To solve the DTI problem, semi-supervised algorithms merged a sizable amount of unlabeled data with a small amount of labeled data. For supervised learning algorithms, positive and negative labels are necessary to classify known drug-target interactions and the remaining potential combinations [9, 12]. While DTI predictions are interesting, researchers are more curious about the drug-target binding affinity (DTA) [13, 14] which can reveal the intensity of a DT pair’s interaction.
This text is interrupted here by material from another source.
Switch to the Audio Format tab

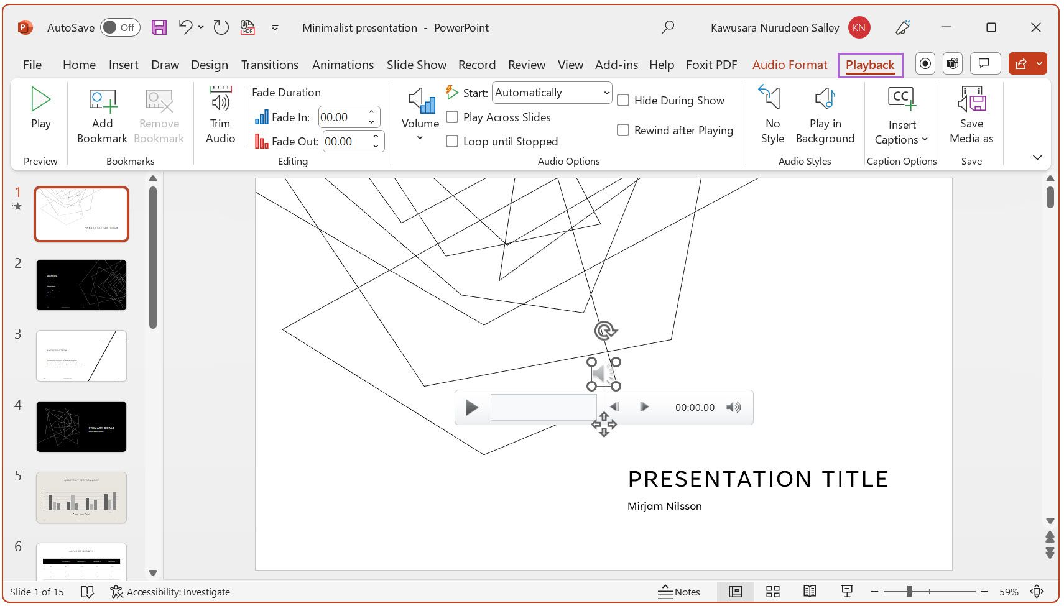click(789, 65)
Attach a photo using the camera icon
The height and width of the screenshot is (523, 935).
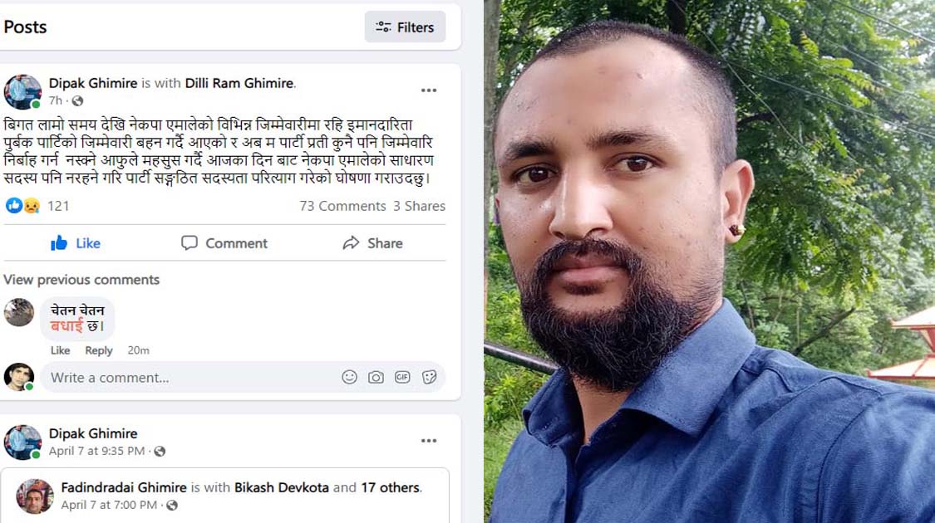(x=376, y=377)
Therefore, predicting DTA can significantly increase the success of drug discovery by eliminating ineffective DT pairs with low binding affinity scores, thereby shrinking the search space. Based on the outcome of the prediction, these techniques can be broken down into either regression or binary classification.
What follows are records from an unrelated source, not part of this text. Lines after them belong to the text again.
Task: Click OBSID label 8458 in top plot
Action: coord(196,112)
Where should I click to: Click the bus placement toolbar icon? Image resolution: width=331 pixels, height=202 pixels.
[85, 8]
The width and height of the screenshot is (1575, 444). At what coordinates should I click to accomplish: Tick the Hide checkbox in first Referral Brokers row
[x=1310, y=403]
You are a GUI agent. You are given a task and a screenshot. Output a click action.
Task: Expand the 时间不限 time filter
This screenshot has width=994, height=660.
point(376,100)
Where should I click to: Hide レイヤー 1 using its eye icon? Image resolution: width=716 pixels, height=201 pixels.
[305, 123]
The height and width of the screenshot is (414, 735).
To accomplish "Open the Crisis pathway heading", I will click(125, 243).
Over the past three decades, a wide range of strategies have been developed to predict DTIs, including those based on ligands and receptors [15, 16], as well as text mining [17], gene ontologies [18], and reverse virtual screening techniques (reverse docking) [19, 20, 21]. These methods all have flaws. Thus, improvements are continuously being made to them. However, receptor-based approaches do not always use docking simulation since it requires the 3D structures of the target proteins, which are not always available. The procedure is also expensive. However, because they rely on their DTI predictions on the similarity between potential ligands and the known ligands of the target proteins, ligand-based methods perform worse when there are fewer functioning target proteins. The main drawback of techniques based on gene ontologies and text mining is the data contained in the text itself.
Furthermore, it is not easy to find new insights because the text-mining approach only uses already gathered knowledge (i.e., published material). By using models that learn the characteristics of current medicines and their targets to anticipate novel DTIs, deep learning (DL), machine learning (ML), and artificial intelligence (AI), in general, can get beyond these restrictions. It is occasionally clear what would be strictly an ML approach and what would be an AI method, even if machine learning methods are only a subset of AI methods. This is especially evident when conventional machine learning methods combine search, network, and graph analysis methods. DL methods are easy to identify from shallow ML approaches since they are a subset of ML approaches based on modifying the original input data representation across several information processing layers.
Most studies [13, 14, 22, 23] have yet to frame the DTI prediction as a regression problem. Recently, deep learning has revolutionized machine learning by exceeding conventional techniques in numerous tests [24]. As an illustration, consider the NLP tasks like speech recognition [25], sentiment analysis [26], and text categorization [27]. Standard deep learning models like Convolutional Neural Networks (CNN) [28] and Recurrent Neural Networks (RNN) have significantly advanced in the field of drug development because of the recent growth of datasets for drug-target interactions and protein structural data [29, 30]. Predictions of the amino acid sequence type present a unique challenge to the already difficult task of modeling protein structures and functions. More and more people are turning to deep learning solutions in bioinformatics for tasks like analyzing protein-related data, and the results have been promising. For predicting the accurate drug-target binding affinities, we proposed a novel approach in this paper, an intelligent deep learning model named “Attention-based bidirectional long short-term memory (Att-BiLSTM) with convolution layer” (CNN-AttBiLSTM), which combines an attention-based BiLSTM with a convolution layer. To benefit from the high-level local feature representation acquired by the Convolution Neural Network, the proposed model leverages label encoding (CNN). The AttBiLSTM network accurately depicts the semantic relationship through long-term correlation. The proposed model is trained via label encoding, and the inputs for DP (i.e., drug and protein) are provided as sets of texts. These data are transmitted to two distinct CNN blocks, which evaluate the resulting substance and drug representations. The DP sequence is supplied with additional information to extract sentence features. Att-BiLSTM enables the collection of data across all forward- and backward-facing phrases and the comprehension of token sequence connections. The output of the AttBiLSTM layer is then transmitted to the dense layer, where it is modified with a sigmoid function to determine the affinity value.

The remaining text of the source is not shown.